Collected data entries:
Segment Open

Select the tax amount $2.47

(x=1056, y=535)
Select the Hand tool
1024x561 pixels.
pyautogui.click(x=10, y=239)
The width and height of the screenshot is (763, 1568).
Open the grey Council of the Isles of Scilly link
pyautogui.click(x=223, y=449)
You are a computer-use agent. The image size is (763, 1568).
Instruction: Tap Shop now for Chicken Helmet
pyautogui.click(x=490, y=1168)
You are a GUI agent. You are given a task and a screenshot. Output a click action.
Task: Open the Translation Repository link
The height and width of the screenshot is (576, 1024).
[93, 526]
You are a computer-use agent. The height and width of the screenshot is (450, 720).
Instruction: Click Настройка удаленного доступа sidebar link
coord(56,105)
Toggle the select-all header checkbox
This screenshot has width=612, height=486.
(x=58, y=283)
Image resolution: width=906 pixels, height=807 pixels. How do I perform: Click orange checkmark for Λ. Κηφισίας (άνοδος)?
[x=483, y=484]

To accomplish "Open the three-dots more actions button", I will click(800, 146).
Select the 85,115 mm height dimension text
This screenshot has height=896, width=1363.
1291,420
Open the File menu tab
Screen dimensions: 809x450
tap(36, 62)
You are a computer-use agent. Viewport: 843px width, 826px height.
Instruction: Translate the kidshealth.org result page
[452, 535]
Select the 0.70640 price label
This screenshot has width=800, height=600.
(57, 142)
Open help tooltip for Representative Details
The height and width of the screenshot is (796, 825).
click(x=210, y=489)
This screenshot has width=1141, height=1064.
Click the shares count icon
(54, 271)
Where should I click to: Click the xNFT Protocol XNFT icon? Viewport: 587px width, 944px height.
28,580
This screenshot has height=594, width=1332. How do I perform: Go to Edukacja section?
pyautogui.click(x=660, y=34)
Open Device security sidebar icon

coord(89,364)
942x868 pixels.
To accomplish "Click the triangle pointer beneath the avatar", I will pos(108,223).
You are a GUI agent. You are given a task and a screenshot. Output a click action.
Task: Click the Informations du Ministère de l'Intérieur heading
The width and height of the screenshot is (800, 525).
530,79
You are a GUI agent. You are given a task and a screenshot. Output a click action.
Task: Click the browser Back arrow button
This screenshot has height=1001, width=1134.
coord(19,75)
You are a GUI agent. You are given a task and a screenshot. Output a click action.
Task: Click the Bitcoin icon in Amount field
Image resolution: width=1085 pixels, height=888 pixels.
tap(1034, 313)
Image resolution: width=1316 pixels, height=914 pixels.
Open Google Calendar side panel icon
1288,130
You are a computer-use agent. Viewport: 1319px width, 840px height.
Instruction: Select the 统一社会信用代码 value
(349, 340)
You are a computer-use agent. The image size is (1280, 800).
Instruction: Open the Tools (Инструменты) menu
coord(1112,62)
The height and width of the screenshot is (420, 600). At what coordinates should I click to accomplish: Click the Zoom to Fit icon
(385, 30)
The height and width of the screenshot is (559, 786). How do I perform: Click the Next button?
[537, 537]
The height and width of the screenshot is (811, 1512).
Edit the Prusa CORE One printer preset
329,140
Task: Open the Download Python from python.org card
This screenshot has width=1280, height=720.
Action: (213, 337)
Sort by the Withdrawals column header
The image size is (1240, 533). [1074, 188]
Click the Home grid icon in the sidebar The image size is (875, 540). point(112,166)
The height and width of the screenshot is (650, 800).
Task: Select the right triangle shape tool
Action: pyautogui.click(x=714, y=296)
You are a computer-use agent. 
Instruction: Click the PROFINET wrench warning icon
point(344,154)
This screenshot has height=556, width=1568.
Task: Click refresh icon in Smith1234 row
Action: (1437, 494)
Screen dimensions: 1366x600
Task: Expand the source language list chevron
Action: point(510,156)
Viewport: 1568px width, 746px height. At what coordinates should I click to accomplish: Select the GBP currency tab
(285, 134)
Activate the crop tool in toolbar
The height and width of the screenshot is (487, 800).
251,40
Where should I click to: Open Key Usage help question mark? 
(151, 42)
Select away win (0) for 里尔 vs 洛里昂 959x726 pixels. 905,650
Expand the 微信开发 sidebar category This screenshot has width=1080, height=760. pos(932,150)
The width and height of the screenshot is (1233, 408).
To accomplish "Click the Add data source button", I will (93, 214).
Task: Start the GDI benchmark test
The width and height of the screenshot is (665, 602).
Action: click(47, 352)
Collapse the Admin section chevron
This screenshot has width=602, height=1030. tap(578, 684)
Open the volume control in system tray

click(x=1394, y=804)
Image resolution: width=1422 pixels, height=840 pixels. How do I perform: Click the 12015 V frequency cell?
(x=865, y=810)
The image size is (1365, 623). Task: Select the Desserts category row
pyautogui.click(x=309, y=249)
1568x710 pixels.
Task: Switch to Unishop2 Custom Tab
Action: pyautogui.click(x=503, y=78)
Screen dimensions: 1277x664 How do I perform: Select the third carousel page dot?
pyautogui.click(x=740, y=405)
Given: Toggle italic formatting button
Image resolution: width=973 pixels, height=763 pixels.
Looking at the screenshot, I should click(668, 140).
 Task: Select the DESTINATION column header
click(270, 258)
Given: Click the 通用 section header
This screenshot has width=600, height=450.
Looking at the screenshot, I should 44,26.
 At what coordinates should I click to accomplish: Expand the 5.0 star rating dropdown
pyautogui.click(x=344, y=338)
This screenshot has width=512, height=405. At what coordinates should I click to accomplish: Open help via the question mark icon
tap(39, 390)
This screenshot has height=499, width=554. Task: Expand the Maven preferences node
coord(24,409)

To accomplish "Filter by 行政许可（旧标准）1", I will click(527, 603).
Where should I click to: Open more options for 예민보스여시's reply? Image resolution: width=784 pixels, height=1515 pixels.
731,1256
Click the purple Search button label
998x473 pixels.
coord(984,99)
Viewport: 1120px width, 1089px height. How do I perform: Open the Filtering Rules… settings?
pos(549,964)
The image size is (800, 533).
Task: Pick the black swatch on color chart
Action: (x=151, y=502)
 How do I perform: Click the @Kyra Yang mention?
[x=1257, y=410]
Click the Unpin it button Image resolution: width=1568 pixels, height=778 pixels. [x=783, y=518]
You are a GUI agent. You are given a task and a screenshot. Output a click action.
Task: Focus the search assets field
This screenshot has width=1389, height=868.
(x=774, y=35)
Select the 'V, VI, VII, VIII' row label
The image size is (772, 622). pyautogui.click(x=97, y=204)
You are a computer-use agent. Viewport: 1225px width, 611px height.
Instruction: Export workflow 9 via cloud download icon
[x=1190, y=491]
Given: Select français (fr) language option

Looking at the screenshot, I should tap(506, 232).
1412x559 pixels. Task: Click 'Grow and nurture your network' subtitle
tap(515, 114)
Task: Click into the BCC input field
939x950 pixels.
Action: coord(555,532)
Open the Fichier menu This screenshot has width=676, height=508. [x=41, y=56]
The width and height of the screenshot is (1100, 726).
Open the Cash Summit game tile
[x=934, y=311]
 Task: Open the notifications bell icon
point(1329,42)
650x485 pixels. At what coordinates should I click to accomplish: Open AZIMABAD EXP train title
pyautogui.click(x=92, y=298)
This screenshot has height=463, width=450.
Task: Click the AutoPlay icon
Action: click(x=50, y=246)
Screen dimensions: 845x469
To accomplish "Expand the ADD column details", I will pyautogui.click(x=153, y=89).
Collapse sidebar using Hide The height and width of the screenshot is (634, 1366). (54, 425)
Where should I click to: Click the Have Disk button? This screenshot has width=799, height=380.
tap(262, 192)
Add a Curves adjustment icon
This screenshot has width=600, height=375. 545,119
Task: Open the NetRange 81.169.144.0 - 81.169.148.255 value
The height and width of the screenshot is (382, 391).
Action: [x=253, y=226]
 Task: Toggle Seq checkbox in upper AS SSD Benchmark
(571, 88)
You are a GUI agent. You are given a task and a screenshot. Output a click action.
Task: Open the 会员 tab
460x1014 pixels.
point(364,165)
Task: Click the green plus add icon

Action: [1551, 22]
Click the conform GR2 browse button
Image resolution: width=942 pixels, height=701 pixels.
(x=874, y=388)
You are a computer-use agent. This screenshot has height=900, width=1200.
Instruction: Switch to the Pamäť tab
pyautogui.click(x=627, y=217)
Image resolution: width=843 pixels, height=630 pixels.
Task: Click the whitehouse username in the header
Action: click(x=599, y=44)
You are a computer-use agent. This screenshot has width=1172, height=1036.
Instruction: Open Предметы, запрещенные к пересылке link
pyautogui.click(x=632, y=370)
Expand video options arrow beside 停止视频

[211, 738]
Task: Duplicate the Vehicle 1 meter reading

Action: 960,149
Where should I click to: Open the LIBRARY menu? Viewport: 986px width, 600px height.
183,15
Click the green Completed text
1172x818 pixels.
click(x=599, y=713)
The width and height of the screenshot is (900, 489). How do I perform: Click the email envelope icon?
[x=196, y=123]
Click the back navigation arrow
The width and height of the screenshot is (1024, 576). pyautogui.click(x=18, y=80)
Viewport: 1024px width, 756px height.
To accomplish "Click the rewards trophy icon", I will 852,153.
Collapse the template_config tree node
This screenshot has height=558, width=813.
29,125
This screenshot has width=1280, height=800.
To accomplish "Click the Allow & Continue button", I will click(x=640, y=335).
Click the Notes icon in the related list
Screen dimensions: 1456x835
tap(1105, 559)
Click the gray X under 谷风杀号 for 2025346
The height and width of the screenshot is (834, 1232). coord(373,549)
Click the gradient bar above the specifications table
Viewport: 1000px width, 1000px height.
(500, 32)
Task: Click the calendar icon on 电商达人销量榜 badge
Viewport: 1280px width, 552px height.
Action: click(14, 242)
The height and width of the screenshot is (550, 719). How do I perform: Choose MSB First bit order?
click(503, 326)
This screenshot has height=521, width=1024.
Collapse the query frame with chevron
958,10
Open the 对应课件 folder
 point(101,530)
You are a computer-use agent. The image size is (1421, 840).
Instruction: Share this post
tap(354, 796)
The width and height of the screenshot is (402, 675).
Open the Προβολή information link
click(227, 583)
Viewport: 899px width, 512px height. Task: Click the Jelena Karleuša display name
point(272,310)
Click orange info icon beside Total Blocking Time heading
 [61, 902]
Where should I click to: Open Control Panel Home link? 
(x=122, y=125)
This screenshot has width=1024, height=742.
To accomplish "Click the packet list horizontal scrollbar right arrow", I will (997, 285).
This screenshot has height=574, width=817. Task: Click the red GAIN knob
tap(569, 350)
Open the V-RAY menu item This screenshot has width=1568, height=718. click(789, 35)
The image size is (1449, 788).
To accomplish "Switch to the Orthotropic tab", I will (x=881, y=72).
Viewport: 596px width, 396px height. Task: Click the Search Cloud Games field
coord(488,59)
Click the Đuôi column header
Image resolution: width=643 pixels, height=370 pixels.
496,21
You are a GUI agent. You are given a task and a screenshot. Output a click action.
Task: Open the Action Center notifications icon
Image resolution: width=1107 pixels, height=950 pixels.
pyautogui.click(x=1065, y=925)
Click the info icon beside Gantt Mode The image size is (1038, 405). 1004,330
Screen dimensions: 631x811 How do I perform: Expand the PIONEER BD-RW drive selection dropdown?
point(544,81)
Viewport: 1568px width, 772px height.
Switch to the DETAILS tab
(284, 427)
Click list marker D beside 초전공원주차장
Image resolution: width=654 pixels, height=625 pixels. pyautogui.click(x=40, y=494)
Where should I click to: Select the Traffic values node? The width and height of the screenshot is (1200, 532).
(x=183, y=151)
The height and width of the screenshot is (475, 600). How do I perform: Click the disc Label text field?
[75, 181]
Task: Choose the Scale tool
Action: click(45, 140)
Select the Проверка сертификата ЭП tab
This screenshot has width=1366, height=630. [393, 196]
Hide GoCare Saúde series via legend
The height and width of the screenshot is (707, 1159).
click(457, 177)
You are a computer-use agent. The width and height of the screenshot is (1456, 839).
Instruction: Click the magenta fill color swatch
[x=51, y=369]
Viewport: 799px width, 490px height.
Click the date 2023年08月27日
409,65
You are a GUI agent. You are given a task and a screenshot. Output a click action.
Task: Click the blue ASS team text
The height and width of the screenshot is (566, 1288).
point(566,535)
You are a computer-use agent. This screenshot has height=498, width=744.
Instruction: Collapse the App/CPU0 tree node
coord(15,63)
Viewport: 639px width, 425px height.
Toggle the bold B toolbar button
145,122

Segment Closed

• **TASK DETAILS**
Repeat, exactly as they stand above, the lines from the line with "You are a computer-use agent. The image size is (763, 1568)." to the line with "Task: Open the Translation Repository link", both lines included.

• **TASK SOLUTION**
You are a computer-use agent. The image size is (763, 1568).
Instruction: Tap Shop now for Chicken Helmet
pyautogui.click(x=490, y=1168)
You are a GUI agent. You are given a task and a screenshot. Output a click action.
Task: Open the Translation Repository link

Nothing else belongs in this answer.